As you can see, enclosing the pointer with owner<> signals that ownership is being established. Let’s change things a little:

int* produce()                            // Just a raw pointer
{
  gsl::owner<int*> i = new int;
  return i;
}

What happens now?

You might be forgiven for thinking that the compiler will warn you that you are passing to an unowned pointer from an object signaling ownership. Unfortunately, this is not the case. The definition of owner is:

template <class T,
          class = std::enable_if_t<std::is_pointer<T>::value>>
using owner = T;

As you can see, there is no magic here. The definition of gsl::owner is very simple: if T is a pointer type, then gsl::owner<T> is an alias to T, otherwise it is undefined.

The purpose of this type is not to enforce ownership, but rather to hint to the user that there is a change in ownership going on. Rather than embedding this informa-tion in the function name, it is embedded in the type. While it is quite possible to create a type named owner that does all the required enforcement to correctly track and maintain ownership, there is no need: std::shared_ptr and std::unique_ptr do this job entirely adequately. The gsl::owner type is merely syntactic sugar that can be dropped into an existing codebase with no impact to the code, the ABI, or the execution, but with a large impact on readability and comprehension, as well as a contribution to the efficacy of static analyzers and code reviews.
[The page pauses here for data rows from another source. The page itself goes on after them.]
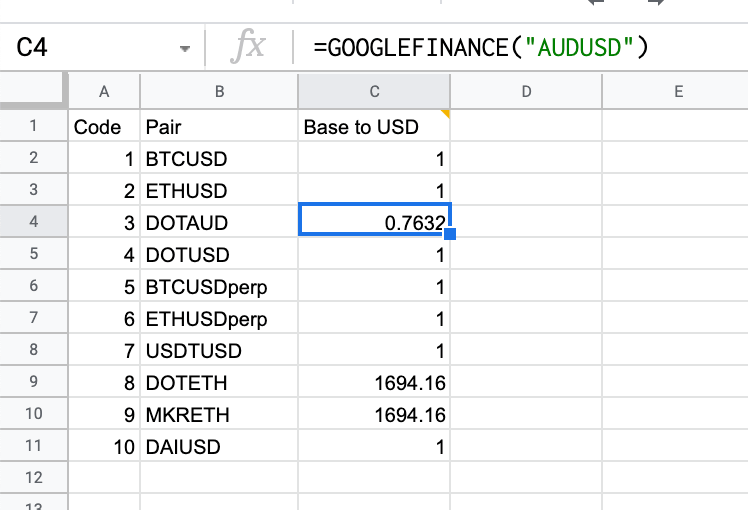The height and width of the screenshot is (510, 748).
Task: Select column E header
Action: pos(677,92)

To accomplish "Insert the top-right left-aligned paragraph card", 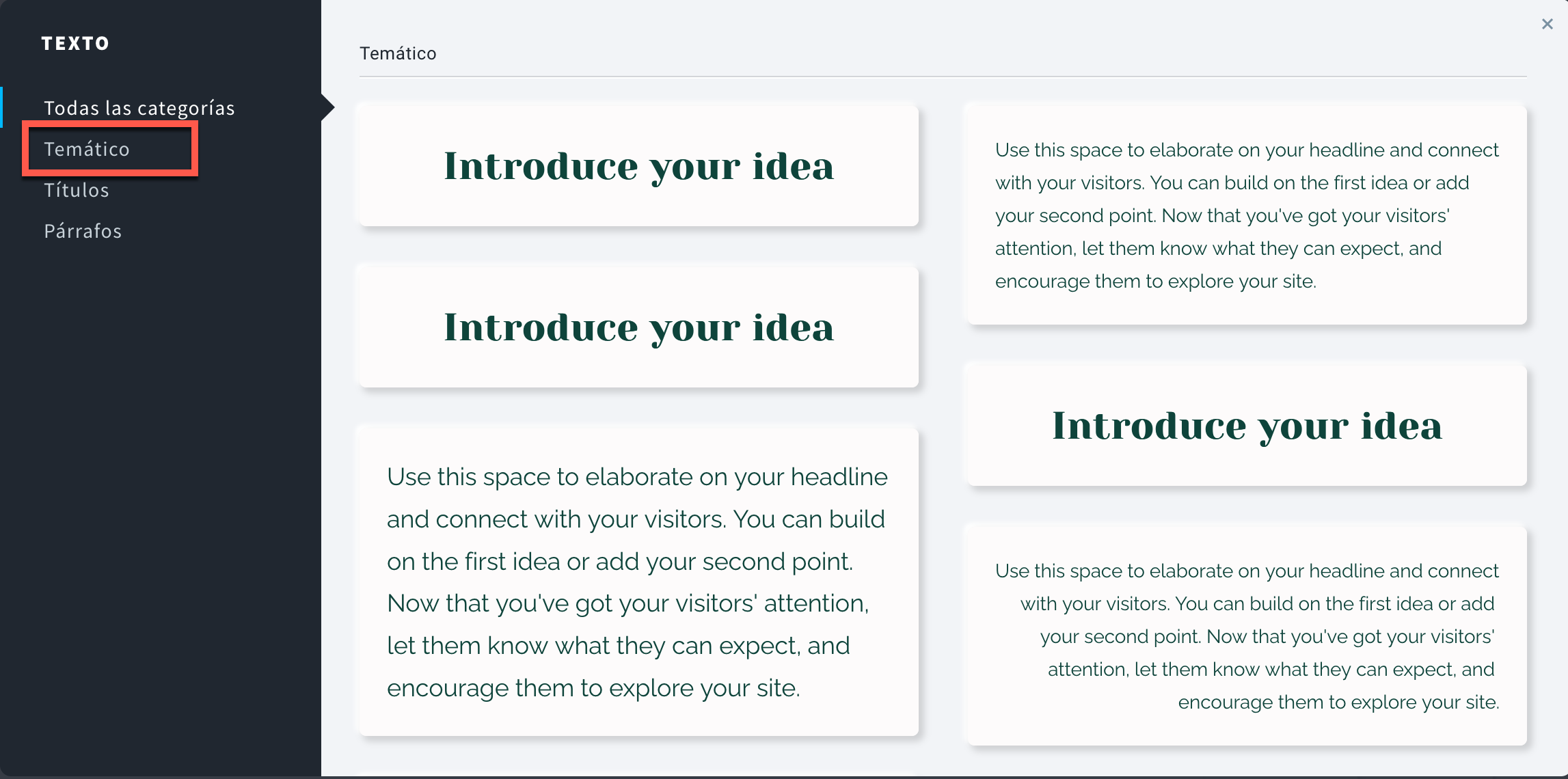I will coord(1247,215).
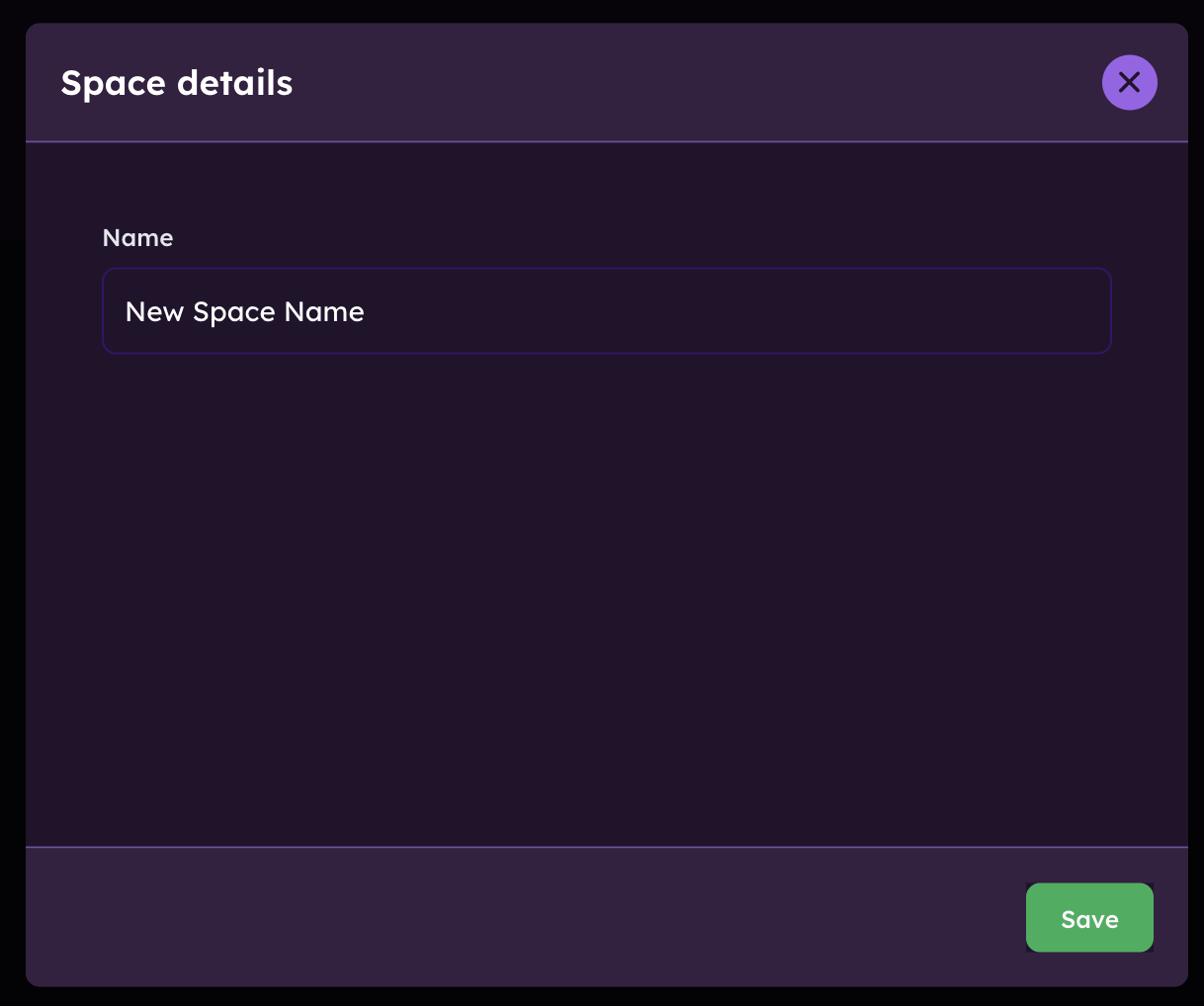The width and height of the screenshot is (1204, 1006).
Task: Click into the New Space Name textbox
Action: (606, 311)
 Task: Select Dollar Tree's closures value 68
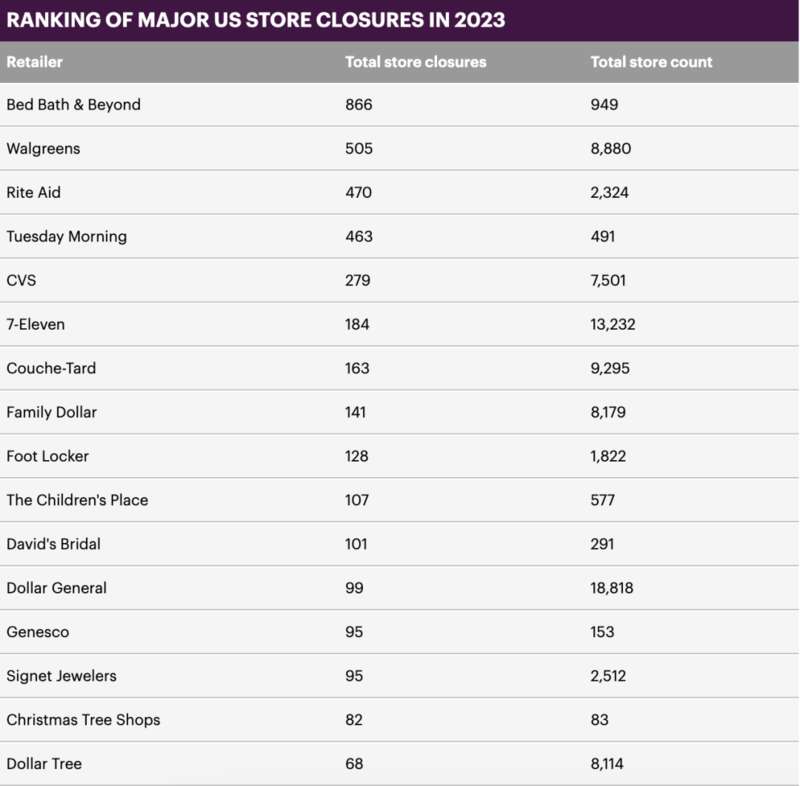tap(354, 765)
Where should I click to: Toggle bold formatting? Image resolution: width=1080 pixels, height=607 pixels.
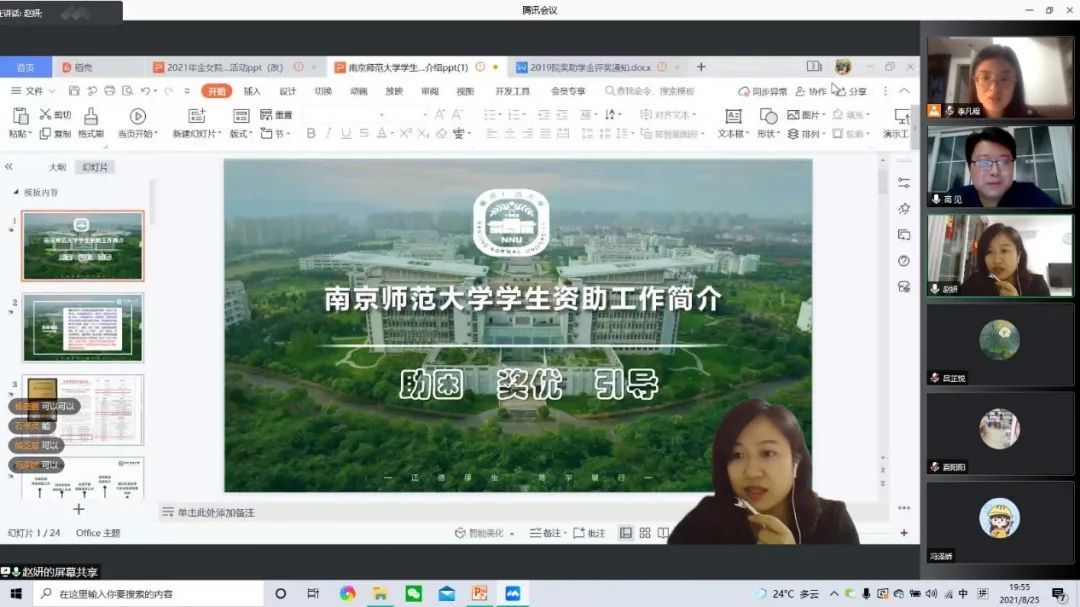(x=311, y=134)
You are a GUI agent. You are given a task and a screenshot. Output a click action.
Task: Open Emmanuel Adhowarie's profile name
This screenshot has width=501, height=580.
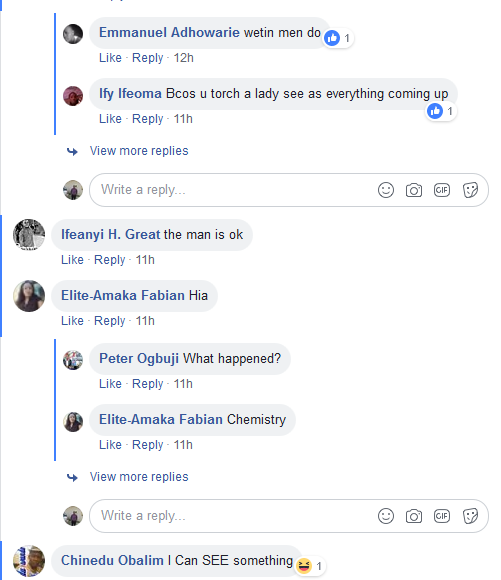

As the GSL becomes more widely used we might expect IDEs to learn about its types and warn about abuses of ownership through signals in the editor, such as red underlining or floating lightbulb hints. Until then, do not use gsl::owner as an enforcement type, but rather as a documentation type. Ultimately, treat gsl::owner as a last resort when you are truly unable to use higher-level ownership abstractions.

Summary

In summary:

  • Owning something means being responsible for something.

  • C++ has smart pointers for unambiguously signaling ownership.

  • Use smart pointers to signal ownership, or gsl::owner<T>.

  • Do not assume ownership from a raw pointer or a reference.